Some people mis-presumed that because Biggert raised notes of caution about the bill at a committee hearing and because she did not join other Democratic and Republican congress members from Illinois in co-sponsoring the bill that she opposed it. Biggert said she will be voting for the bill Thursday.

“I hope that we don’t over-react — we have a tendency to do that every time there’s a crisis,” Biggert told the Bill’s sponsor, Rep. Tom Walz, D-Minn., who held a hearing on the bill shortly after a 60 Minutes story on members of Congress making money from insider knowledge. Biggert said the bill’s 90-day window for members to report new stocks was too short. “I think people come here with very high standards.
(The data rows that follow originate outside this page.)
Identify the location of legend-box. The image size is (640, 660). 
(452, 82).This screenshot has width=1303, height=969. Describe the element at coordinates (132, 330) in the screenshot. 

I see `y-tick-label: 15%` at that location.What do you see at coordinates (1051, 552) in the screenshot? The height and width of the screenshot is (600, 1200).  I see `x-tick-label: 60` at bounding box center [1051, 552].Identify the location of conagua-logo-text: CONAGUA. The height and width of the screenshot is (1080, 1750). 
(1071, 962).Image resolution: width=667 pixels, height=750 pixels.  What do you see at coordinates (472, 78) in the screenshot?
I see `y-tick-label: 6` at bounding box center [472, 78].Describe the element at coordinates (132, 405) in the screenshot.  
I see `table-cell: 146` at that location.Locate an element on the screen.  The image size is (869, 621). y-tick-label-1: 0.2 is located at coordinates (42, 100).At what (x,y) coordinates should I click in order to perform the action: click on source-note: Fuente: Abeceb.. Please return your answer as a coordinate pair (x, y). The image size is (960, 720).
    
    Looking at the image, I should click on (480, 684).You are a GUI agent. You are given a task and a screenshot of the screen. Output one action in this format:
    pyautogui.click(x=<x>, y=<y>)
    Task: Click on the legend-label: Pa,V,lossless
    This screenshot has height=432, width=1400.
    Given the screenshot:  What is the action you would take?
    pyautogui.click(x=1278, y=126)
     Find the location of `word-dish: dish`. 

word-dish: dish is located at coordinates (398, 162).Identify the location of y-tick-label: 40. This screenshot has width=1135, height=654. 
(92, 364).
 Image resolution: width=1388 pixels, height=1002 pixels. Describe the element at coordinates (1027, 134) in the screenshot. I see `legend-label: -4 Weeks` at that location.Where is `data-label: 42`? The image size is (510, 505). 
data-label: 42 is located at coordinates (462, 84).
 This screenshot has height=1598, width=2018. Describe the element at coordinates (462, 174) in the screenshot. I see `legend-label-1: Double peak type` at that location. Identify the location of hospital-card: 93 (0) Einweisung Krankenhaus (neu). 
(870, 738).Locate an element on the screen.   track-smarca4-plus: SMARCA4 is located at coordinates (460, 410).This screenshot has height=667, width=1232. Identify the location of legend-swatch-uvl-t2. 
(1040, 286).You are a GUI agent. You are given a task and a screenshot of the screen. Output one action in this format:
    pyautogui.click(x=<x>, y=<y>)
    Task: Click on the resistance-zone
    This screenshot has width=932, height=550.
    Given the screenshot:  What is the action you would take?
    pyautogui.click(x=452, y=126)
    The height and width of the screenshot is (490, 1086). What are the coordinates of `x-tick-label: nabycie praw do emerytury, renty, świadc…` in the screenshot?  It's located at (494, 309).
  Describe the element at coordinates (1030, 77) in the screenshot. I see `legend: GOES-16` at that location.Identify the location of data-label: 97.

I think all of this just takes us down.”

Walz told Biggert, “I couldn’t agree more with you” and thanked the 14-year veteran for her “words of wisdom.”

In December, the Sunlight Foundation reported Biggert was one of four members of Congress who owned stock in TransCanada who were actively pushing the pipeline.

Obama, saying the Republicans had pushed for a vote without adequate time to study potential environmental damage the pipeline could cause Nebraska’s acquifer, put the kibosh on the project.

Earlier, on Nov. 10, Biggert tweeted: “WH caves to anti-American energy lobby, delays job-creating Keystone XL Oil Pipeline.”

Foster, who has moved from Geneva to Naperville, said he has not made up his mind whether he would support the pipeline.

Biggert is running for re-election in a new district Illinois’ Democrats drew connecting Aurora and Joliet in an effort to elect a suburban Democrat. Foster faces former Aurora Township Clerk Juan Thomas and Orland Fire Protection District President Jim Hickey in the Democratic primary.